ICGEB Member States, Cameroon, Ethiopia, Kenya, and Nigeria, have taken part in a pilot study to assess the efficacy of a novel diagnostic tool in diverse settings.
The coronavirus disease 2019 (COVID-19) pandemic, caused by the severe acute respiratory syndrome coronavirus-2 (SARS-CoV-2), is a global threat that entails tremendous opportunities to accelerate research and development, with implications beyond this crisis that could further impact the management of infectious diseases. It is critical that new developments are framed not to widen the technological gap between countries, as a pandemic needs to be controlled locally in order to achieve the global goals.

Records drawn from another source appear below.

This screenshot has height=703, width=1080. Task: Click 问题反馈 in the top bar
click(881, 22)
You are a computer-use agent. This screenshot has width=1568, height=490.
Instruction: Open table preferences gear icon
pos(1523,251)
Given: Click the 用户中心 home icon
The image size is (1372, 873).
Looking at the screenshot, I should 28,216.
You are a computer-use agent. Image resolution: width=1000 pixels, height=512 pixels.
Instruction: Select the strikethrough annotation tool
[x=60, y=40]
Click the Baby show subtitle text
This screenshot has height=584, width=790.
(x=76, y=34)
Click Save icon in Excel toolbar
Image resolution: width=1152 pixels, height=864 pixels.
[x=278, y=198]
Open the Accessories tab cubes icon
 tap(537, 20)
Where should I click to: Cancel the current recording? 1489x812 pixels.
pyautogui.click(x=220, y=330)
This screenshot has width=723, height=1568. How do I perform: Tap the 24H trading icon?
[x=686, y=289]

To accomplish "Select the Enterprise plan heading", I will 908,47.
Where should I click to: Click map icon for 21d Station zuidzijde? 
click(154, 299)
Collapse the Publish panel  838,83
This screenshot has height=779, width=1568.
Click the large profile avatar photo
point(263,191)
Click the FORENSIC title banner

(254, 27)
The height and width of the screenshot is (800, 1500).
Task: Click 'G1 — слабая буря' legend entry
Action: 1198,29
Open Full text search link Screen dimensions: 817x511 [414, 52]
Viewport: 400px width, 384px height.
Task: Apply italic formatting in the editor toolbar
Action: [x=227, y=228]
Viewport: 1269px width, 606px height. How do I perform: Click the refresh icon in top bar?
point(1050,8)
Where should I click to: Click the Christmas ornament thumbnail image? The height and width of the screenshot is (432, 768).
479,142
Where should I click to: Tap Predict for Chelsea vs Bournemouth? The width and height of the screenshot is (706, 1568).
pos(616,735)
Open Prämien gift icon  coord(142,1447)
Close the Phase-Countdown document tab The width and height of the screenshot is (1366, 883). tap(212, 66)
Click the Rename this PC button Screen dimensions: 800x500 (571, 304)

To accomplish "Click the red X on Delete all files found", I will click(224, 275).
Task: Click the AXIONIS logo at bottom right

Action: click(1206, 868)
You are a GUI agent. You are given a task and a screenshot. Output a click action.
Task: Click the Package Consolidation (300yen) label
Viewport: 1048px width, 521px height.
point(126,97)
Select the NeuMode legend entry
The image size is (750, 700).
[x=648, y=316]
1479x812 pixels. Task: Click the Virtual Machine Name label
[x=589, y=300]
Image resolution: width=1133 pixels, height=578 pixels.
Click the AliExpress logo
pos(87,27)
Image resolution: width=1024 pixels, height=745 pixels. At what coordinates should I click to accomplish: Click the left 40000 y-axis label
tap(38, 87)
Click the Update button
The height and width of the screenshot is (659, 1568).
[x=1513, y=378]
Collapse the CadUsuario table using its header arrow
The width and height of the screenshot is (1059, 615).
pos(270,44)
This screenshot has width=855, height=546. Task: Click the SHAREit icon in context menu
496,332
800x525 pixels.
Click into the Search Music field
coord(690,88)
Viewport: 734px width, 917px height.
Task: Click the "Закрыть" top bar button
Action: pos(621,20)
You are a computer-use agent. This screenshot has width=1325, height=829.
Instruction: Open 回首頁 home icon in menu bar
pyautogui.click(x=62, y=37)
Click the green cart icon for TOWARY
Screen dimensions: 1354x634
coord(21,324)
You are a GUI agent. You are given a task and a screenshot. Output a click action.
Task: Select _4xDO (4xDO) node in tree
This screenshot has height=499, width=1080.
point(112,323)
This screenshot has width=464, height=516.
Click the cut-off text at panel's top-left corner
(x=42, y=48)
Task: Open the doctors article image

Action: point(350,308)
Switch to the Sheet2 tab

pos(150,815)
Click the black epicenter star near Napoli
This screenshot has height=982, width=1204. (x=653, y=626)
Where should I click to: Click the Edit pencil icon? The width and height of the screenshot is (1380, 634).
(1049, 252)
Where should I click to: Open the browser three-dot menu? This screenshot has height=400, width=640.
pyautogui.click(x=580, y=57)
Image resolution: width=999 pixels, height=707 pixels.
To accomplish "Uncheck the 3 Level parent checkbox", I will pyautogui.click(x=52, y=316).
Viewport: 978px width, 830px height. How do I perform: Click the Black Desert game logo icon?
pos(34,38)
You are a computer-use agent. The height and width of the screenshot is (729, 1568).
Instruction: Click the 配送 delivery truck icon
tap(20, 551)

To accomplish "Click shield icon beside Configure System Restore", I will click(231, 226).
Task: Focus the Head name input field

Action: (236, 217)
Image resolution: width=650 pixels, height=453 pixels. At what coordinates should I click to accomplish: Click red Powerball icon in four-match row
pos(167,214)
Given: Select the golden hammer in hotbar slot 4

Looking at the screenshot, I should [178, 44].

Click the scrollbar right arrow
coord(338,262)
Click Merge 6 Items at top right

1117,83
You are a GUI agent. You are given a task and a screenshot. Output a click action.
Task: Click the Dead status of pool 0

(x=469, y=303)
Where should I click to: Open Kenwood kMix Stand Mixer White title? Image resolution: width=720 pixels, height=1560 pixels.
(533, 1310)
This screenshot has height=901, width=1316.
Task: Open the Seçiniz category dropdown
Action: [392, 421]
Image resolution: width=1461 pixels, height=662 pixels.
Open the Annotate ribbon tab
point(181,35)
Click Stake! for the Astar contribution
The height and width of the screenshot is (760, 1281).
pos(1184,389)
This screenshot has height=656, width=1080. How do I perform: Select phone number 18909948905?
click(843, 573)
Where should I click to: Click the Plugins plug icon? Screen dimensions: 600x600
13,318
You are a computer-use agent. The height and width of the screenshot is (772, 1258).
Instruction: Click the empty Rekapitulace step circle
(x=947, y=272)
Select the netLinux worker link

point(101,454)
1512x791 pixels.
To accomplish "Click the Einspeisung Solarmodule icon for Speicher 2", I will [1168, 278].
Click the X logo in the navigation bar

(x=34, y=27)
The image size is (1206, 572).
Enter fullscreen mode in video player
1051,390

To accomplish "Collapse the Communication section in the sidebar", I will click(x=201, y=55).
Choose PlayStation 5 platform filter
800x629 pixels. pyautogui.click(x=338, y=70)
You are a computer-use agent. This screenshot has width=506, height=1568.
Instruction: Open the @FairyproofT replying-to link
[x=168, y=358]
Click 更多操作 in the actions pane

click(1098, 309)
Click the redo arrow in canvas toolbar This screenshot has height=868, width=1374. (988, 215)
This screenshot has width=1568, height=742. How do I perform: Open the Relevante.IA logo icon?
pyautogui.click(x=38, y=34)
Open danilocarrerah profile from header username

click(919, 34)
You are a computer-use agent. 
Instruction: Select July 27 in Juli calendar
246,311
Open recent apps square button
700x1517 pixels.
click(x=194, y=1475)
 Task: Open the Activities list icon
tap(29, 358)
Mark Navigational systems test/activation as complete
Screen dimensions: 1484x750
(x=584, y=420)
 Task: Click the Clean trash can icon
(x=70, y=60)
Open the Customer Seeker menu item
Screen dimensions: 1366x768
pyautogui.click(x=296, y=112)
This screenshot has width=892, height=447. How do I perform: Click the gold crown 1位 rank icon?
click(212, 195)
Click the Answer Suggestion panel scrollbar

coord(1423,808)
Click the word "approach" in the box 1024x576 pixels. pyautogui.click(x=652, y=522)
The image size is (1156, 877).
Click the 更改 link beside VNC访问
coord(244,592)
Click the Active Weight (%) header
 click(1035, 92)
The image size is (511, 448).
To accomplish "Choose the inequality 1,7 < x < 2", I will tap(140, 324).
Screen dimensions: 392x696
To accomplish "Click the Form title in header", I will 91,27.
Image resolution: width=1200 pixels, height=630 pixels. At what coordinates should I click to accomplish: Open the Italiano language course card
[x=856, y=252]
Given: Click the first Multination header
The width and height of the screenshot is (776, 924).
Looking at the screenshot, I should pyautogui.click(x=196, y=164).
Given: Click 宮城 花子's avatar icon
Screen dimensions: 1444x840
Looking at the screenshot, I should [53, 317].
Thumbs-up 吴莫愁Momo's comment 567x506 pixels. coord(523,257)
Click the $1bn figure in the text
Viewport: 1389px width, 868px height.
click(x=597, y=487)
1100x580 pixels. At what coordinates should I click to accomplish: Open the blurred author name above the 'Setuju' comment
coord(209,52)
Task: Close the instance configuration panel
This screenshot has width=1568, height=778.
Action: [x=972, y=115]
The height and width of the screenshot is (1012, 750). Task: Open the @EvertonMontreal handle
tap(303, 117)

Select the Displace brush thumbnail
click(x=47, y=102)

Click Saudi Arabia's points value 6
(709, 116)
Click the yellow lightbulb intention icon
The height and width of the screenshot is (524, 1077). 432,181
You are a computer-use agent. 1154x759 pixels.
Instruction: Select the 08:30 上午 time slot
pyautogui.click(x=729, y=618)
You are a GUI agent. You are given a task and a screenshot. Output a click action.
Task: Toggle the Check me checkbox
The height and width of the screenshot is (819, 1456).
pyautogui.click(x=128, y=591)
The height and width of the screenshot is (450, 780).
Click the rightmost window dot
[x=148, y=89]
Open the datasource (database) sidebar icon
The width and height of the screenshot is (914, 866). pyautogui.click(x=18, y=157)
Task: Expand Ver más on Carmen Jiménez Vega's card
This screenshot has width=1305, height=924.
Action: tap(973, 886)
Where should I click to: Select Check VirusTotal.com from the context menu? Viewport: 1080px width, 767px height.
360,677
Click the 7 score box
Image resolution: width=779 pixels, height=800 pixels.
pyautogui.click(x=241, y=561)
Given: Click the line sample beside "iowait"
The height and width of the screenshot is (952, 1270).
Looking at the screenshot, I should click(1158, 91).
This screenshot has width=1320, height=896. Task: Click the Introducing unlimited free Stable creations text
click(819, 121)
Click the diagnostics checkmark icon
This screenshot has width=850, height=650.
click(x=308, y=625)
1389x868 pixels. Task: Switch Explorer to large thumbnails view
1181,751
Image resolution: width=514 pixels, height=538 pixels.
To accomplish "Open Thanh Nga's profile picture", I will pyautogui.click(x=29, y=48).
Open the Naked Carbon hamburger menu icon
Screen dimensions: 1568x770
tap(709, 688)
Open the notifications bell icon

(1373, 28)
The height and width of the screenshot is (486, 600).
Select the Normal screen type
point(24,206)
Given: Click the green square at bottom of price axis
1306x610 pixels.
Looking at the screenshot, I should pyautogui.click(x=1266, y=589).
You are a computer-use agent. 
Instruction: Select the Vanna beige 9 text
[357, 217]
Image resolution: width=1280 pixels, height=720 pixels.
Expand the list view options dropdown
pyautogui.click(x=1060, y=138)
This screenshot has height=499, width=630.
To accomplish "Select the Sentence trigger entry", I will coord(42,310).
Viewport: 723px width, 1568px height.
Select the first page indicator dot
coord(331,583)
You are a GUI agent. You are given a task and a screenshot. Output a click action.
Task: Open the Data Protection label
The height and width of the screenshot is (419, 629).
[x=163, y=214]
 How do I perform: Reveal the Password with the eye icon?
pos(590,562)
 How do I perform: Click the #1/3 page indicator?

Diagnosis of SARS-CoV-2 currently relies on the reverse transcription-quantitative polymerase chain reaction (RT-qPCR), robust technology with high sensitivity and specificity. Even though the mass testing of asymptomatic individuals is of paramount importance in breaking the transmission chain, using RT qPCR entails a heavy workload on health care systems, until vaccines are rolled out effectively and this is even more true in resource-limited settings.
This pilot study, performed during the period September 2020-May 2021, contributed to the accuracy in detecting SARS-CoV-2 in resource-limited settings. It evaluated the diagnostic performance of RT-LAMP in terms of intrinsic (sensitivity, specificity) and extrinsic (positive and negative predictive values) characteristics according to SARS-CoV-2 viral load estimates provided by the conventional RT-qPCR in four LMICs of Sub-Saharan Africa. Results from the study show that RT-LAMP represents a formidable alternative to RT-qPCR.
On the basis of such findings, ICGEB is currently working to expand the initiative to an enlarged number of countries.